BDP’lilerden gelen ikinci dil açıklamalarına Kültür ve Turizm Bakanı Ertuğrul Günay’dan da tepki geldi. Günay, resmi ortamlarda ikinci bir dili zorlamanın hukuksal anlamda hiç kimsenin hakkı olmadığını ileri sürerek şöyle konuştu: “Bir kamu kanalı uzunca bir süredir Kürtçe’nin farklı lehçelerinde yayın yapıyor. Biz tiyatro sahnelerinde yerel dillerde oyunlar açıyoruz ama Türkiye Cumhuriyeti’nin bir anayasası var. Anayasa’ya göre devletimizin resmi dili Türkçedir. Bunun ötesinde resmi ortamda başka bir dilin kullanılmasına dönük şu anda yasaların verdiği imkanları zorlamak hiçbirimizin hukuk çerçevesinde hakkı değildir. Benim gördüğüm kadarıyla arkadaşlarımız da bu gelişmeyi görüyorlar. Bu gelişmeyi iki ikiye konuştuğumuzda bize itiraf ediyor, hatta teşekkürle karşılıyorlar ama kamuoyu önünde bizi aşan bazı adımlar atma ihtiyacı hissediyorlar. Buna Anadolu deyimiyle ’Üzüm yemek değil, bağcıyı dövmek’ gayreti derler. Bu gayrete yardımcı olmayacağız.” (HABER MERKEZİ)



BDP: ŞAHİN İHBARCILIK YAPIYOR
BDP Şırnak Milletvekili Hasip Kaplan Meclis’te gazetecilerin sorularını yanıtladı. Meclis Başkanı Mehmet Ali Şahin’in, kendilerine yönelik ‘savcıları harekete geçmeye’ çağırmasının sorulması üzerine Kaplan, Meclis Başkanlığı’nın tarafsız bir makam olduğunu belirterek, “Sayın Meclis Başkanımızın Türkiye’de anadilde eğitim, öğretim, konuşma gibi konularda bir sorun olduğunu, bunun da bir anayasa değişikliği ve yasa değişikliğiyle, daha önce parti gruplarıyla yaptığı gibi ‘gelin bir anayasa yapalım’ çerçevesi içinde, değerlendirilip çözülebilecek bir sorun olduğunu söyleyip yasamanın önemini ortaya koymasını beklerdik. Sayın Meclis Başkanı yasamanın bu çok önemli fonksiyonunu göz ardı ederek, yasamanın çalışması yerine, ihbarcılık, ihbar etme tercihini kullanıp sorunun çözümünü de yargıya havale etmiştir” dedi.

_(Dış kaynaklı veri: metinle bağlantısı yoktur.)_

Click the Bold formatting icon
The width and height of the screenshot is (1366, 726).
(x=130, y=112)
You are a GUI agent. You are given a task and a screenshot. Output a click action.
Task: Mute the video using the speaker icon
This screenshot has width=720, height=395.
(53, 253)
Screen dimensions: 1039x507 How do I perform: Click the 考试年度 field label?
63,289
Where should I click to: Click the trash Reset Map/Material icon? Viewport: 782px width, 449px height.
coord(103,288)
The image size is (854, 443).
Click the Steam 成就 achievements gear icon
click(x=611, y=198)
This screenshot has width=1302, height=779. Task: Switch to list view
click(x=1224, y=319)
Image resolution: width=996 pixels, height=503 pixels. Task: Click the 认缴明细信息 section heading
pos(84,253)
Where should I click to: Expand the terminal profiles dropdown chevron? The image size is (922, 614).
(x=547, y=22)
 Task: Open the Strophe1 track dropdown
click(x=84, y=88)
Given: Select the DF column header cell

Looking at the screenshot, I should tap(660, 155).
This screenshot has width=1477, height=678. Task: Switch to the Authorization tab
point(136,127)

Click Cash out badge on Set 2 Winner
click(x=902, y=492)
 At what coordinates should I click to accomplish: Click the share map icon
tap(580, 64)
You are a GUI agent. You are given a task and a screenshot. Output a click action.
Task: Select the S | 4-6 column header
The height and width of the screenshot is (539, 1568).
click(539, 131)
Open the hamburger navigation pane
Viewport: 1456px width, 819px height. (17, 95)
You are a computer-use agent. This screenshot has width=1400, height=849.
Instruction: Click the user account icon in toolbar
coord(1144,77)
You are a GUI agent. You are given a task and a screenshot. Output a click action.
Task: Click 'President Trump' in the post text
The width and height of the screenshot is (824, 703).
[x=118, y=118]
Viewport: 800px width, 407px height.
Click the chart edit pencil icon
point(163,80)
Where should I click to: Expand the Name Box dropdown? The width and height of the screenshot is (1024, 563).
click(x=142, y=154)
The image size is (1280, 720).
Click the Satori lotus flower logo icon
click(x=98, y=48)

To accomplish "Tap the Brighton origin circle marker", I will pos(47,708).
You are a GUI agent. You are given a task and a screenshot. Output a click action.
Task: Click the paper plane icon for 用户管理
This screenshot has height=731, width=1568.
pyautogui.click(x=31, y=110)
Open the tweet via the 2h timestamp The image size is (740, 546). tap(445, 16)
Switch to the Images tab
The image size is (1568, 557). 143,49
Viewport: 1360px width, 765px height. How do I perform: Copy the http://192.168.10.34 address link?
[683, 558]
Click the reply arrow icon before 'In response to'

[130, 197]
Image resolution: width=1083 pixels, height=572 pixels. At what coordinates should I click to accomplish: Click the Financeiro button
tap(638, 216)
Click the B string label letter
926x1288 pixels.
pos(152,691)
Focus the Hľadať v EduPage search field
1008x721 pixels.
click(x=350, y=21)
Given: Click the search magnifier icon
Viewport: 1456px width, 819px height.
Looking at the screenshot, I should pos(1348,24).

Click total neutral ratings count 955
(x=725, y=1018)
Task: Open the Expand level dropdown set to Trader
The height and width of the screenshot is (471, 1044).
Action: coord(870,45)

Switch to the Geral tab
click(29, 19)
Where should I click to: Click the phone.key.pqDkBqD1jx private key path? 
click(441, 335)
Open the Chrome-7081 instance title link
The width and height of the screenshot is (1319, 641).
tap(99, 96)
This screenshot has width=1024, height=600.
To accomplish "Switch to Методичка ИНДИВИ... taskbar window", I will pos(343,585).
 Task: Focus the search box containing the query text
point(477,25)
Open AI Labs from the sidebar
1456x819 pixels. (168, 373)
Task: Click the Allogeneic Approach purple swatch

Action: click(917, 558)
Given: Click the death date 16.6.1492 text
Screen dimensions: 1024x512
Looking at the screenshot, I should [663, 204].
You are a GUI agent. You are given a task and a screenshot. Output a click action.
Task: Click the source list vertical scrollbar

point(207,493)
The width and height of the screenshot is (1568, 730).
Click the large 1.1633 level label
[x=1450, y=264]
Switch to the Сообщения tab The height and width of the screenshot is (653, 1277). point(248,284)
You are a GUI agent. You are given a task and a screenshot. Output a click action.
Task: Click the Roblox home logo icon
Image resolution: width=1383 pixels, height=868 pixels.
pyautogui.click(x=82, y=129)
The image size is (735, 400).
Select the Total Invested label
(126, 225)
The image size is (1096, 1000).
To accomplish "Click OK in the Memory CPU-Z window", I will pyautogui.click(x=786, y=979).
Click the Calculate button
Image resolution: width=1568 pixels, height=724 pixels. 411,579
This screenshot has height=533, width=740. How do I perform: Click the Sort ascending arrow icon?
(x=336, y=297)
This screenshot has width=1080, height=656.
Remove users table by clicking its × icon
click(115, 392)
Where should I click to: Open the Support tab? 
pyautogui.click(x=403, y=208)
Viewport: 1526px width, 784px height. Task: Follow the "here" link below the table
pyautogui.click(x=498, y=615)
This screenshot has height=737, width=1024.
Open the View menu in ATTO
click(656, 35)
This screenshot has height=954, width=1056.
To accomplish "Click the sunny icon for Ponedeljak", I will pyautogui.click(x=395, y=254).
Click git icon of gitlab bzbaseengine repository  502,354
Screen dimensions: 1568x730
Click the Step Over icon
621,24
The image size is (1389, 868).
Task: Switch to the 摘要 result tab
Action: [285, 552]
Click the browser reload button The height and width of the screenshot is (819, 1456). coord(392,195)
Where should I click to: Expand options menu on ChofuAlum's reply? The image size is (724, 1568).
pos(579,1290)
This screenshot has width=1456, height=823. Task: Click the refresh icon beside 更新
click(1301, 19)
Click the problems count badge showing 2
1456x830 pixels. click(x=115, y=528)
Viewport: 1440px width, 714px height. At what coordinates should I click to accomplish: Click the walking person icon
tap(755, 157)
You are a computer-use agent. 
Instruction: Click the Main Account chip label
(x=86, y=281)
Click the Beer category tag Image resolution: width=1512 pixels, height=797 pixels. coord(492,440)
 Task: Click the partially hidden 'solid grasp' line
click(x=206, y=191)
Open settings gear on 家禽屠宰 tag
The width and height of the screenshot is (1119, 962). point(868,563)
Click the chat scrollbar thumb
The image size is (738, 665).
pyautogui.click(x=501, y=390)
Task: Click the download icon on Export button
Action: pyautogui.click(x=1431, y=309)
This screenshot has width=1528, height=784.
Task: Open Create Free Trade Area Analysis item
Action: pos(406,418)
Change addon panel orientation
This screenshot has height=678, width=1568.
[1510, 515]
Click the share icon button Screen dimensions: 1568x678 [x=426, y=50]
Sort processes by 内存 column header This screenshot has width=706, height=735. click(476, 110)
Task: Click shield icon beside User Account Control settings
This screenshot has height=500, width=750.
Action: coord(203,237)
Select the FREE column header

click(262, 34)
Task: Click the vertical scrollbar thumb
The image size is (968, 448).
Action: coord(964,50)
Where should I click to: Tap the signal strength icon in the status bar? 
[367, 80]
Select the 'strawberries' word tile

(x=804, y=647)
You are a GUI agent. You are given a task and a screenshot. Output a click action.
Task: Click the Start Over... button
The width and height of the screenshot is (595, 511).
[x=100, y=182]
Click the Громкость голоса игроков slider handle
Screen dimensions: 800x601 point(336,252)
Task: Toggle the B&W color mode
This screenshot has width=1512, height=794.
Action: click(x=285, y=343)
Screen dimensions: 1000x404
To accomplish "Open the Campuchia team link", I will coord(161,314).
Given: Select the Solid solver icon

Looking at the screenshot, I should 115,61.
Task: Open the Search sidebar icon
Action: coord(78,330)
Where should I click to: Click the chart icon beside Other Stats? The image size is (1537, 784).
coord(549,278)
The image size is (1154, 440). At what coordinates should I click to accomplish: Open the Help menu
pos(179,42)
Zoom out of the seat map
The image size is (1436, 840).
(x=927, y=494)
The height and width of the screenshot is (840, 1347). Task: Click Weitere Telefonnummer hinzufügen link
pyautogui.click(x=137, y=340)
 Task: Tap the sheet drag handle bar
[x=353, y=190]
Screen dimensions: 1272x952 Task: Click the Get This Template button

Yasamayı tercih eden Meclis Başkanı’nın ihbar edip, savcıları göreve davet etmesinin kendileri için yabancı bir şey olmadığını da söyleyen Kaplan, “Zaten savcılar partimiz söz konusu olduğu zaman otomatiğe bağlanmış gibi fazla mesai yapıyorlar. Bu tür bir ihbara gerek yok, her zaman, her davranışımız, her konuşmamızda soruşturma açıyorlar. 555 fezleke şu an Meclis’te. Bu açıdan doğrusu yadırgadığımızı ifade etmek istiyorum. Meclis Başkanını yasamanın temsilcisi olduğunu, sorunların çözümünün de yasama olduğunu idrak etmeye davet ediyorum. İhbarcılığın da hoş bir şey olmadığını ifade ediyorum. Biz de bu meclisin bir grubu, üyesiyiz. Bizim de başkanımız olduğunu da unutmaması gerekir” dedi.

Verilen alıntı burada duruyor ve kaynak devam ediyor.